**WHAT YOU ARE ASKED TO DO:**
Print all entries below exactly as they appear.

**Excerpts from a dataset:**
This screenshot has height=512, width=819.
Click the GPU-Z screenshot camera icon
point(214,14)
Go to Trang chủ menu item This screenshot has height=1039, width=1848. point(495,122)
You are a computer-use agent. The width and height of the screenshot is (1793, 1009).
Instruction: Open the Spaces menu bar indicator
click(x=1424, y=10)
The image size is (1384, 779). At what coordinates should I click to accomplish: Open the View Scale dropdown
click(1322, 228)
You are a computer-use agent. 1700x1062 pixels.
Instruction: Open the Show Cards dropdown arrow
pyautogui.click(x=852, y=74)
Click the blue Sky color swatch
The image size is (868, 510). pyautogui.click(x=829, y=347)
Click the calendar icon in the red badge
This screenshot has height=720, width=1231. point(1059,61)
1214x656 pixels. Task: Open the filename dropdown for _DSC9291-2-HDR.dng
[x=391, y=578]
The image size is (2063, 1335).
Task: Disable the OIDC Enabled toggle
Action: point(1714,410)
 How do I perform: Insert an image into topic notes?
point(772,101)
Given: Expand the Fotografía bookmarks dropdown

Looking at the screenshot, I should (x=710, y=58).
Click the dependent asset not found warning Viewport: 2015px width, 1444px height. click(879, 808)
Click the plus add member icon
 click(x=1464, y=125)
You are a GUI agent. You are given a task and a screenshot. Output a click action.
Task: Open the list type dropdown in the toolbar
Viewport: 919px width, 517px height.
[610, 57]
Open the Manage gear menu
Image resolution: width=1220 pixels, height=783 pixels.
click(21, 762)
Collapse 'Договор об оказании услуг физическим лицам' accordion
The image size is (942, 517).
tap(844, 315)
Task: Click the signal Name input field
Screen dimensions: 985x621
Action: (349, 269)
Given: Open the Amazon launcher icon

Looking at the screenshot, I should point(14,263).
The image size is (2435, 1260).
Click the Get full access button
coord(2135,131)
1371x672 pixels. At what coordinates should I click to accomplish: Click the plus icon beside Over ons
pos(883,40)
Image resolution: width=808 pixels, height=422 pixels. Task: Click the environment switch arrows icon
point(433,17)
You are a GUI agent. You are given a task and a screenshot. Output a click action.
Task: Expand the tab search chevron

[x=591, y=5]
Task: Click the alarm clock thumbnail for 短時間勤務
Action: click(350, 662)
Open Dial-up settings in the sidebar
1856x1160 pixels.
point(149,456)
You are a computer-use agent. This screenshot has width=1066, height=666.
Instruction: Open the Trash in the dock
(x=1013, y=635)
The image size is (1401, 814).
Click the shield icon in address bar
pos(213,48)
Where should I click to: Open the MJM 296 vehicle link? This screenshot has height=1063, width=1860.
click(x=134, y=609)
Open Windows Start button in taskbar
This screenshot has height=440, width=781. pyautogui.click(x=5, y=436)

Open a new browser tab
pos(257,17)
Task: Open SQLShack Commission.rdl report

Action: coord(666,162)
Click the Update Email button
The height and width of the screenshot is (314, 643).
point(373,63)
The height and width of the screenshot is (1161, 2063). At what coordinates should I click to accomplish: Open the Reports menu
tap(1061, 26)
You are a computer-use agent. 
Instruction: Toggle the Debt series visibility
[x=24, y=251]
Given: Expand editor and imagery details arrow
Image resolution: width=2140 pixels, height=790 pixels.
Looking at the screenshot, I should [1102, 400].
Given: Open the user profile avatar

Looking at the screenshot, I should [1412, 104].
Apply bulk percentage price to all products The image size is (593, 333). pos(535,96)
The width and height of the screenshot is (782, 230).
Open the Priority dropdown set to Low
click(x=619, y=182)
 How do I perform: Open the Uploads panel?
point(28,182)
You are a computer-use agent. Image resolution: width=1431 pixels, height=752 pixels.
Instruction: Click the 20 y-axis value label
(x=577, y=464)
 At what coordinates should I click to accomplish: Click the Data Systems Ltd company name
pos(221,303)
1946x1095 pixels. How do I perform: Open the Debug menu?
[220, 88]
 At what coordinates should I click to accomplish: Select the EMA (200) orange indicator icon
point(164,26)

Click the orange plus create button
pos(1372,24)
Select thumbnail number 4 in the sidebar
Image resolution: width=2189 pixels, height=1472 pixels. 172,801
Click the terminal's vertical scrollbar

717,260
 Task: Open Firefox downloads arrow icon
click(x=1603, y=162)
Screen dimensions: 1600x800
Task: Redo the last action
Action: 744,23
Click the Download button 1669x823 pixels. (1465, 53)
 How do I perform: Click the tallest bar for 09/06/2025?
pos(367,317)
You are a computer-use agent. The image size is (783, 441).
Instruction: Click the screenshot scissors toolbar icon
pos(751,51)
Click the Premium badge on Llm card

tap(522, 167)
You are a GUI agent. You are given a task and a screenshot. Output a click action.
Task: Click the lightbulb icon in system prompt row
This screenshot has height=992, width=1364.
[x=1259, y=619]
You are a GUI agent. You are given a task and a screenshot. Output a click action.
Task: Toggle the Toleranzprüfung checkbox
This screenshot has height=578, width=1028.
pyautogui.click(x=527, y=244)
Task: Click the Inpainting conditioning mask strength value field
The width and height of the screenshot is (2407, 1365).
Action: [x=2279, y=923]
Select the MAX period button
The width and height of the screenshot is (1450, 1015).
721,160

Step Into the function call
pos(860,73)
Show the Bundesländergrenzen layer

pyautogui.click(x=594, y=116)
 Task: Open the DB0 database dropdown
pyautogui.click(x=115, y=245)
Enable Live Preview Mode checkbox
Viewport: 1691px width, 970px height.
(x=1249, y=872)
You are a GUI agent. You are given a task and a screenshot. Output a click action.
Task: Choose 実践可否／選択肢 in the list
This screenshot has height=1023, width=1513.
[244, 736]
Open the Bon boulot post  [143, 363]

**TASK OUTPUT:**
This screenshot has height=512, width=819.
Click the GPU-Z screenshot camera icon
point(214,14)
Go to Trang chủ menu item This screenshot has height=1039, width=1848. point(495,122)
You are a computer-use agent. The width and height of the screenshot is (1793, 1009).
Instruction: Open the Spaces menu bar indicator
click(x=1424, y=10)
The image size is (1384, 779). At what coordinates should I click to accomplish: Open the View Scale dropdown
click(1322, 228)
You are a computer-use agent. 1700x1062 pixels.
Instruction: Open the Show Cards dropdown arrow
pyautogui.click(x=852, y=74)
Click the blue Sky color swatch
The image size is (868, 510). pyautogui.click(x=829, y=347)
Click the calendar icon in the red badge
This screenshot has height=720, width=1231. point(1059,61)
1214x656 pixels. Task: Open the filename dropdown for _DSC9291-2-HDR.dng
[x=391, y=578]
The image size is (2063, 1335).
Task: Disable the OIDC Enabled toggle
Action: point(1714,410)
 How do I perform: Insert an image into topic notes?
point(772,101)
Given: Expand the Fotografía bookmarks dropdown

Looking at the screenshot, I should (x=710, y=58).
Click the dependent asset not found warning Viewport: 2015px width, 1444px height. click(879, 808)
Click the plus add member icon
 click(x=1464, y=125)
You are a GUI agent. You are given a task and a screenshot. Output a click action.
Task: Open the list type dropdown in the toolbar
Viewport: 919px width, 517px height.
[610, 57]
Open the Manage gear menu
Image resolution: width=1220 pixels, height=783 pixels.
click(21, 762)
Collapse 'Договор об оказании услуг физическим лицам' accordion
The image size is (942, 517).
tap(844, 315)
Task: Click the signal Name input field
Screen dimensions: 985x621
Action: (349, 269)
Given: Open the Amazon launcher icon

Looking at the screenshot, I should point(14,263).
The image size is (2435, 1260).
Click the Get full access button
coord(2135,131)
1371x672 pixels. At what coordinates should I click to accomplish: Click the plus icon beside Over ons
pos(883,40)
Image resolution: width=808 pixels, height=422 pixels. Task: Click the environment switch arrows icon
point(433,17)
You are a GUI agent. You are given a task and a screenshot. Output a click action.
Task: Expand the tab search chevron

[x=591, y=5]
Task: Click the alarm clock thumbnail for 短時間勤務
Action: click(350, 662)
Open Dial-up settings in the sidebar
1856x1160 pixels.
point(149,456)
You are a computer-use agent. This screenshot has width=1066, height=666.
Instruction: Open the Trash in the dock
(x=1013, y=635)
The image size is (1401, 814).
Click the shield icon in address bar
pos(213,48)
Where should I click to: Open the MJM 296 vehicle link? This screenshot has height=1063, width=1860.
click(x=134, y=609)
Open Windows Start button in taskbar
This screenshot has height=440, width=781. pyautogui.click(x=5, y=436)

Open a new browser tab
pos(257,17)
Task: Open SQLShack Commission.rdl report

Action: coord(666,162)
Click the Update Email button
The height and width of the screenshot is (314, 643).
point(373,63)
The height and width of the screenshot is (1161, 2063). At what coordinates should I click to accomplish: Open the Reports menu
tap(1061, 26)
You are a computer-use agent. 
Instruction: Toggle the Debt series visibility
[x=24, y=251]
Given: Expand editor and imagery details arrow
Image resolution: width=2140 pixels, height=790 pixels.
Looking at the screenshot, I should [1102, 400].
Given: Open the user profile avatar

Looking at the screenshot, I should [1412, 104].
Apply bulk percentage price to all products The image size is (593, 333). pos(535,96)
The width and height of the screenshot is (782, 230).
Open the Priority dropdown set to Low
click(x=619, y=182)
 How do I perform: Open the Uploads panel?
point(28,182)
You are a computer-use agent. Image resolution: width=1431 pixels, height=752 pixels.
Instruction: Click the 20 y-axis value label
(x=577, y=464)
 At what coordinates should I click to accomplish: Click the Data Systems Ltd company name
pos(221,303)
1946x1095 pixels. How do I perform: Open the Debug menu?
[220, 88]
 At what coordinates should I click to accomplish: Select the EMA (200) orange indicator icon
point(164,26)

Click the orange plus create button
pos(1372,24)
Select thumbnail number 4 in the sidebar
Image resolution: width=2189 pixels, height=1472 pixels. 172,801
Click the terminal's vertical scrollbar

717,260
 Task: Open Firefox downloads arrow icon
click(x=1603, y=162)
Screen dimensions: 1600x800
Task: Redo the last action
Action: 744,23
Click the Download button 1669x823 pixels. (1465, 53)
 How do I perform: Click the tallest bar for 09/06/2025?
pos(367,317)
You are a computer-use agent. The image size is (783, 441).
Instruction: Click the screenshot scissors toolbar icon
pos(751,51)
Click the Premium badge on Llm card

tap(522, 167)
You are a GUI agent. You are given a task and a screenshot. Output a click action.
Task: Click the lightbulb icon in system prompt row
This screenshot has height=992, width=1364.
[x=1259, y=619]
You are a GUI agent. You are given a task and a screenshot. Output a click action.
Task: Toggle the Toleranzprüfung checkbox
This screenshot has height=578, width=1028.
pyautogui.click(x=527, y=244)
Task: Click the Inpainting conditioning mask strength value field
The width and height of the screenshot is (2407, 1365).
Action: [x=2279, y=923]
Select the MAX period button
The width and height of the screenshot is (1450, 1015).
721,160

Step Into the function call
pos(860,73)
Show the Bundesländergrenzen layer

pyautogui.click(x=594, y=116)
 Task: Open the DB0 database dropdown
pyautogui.click(x=115, y=245)
Enable Live Preview Mode checkbox
Viewport: 1691px width, 970px height.
(x=1249, y=872)
You are a GUI agent. You are given a task and a screenshot. Output a click action.
Task: Choose 実践可否／選択肢 in the list
This screenshot has height=1023, width=1513.
[244, 736]
Open the Bon boulot post  [143, 363]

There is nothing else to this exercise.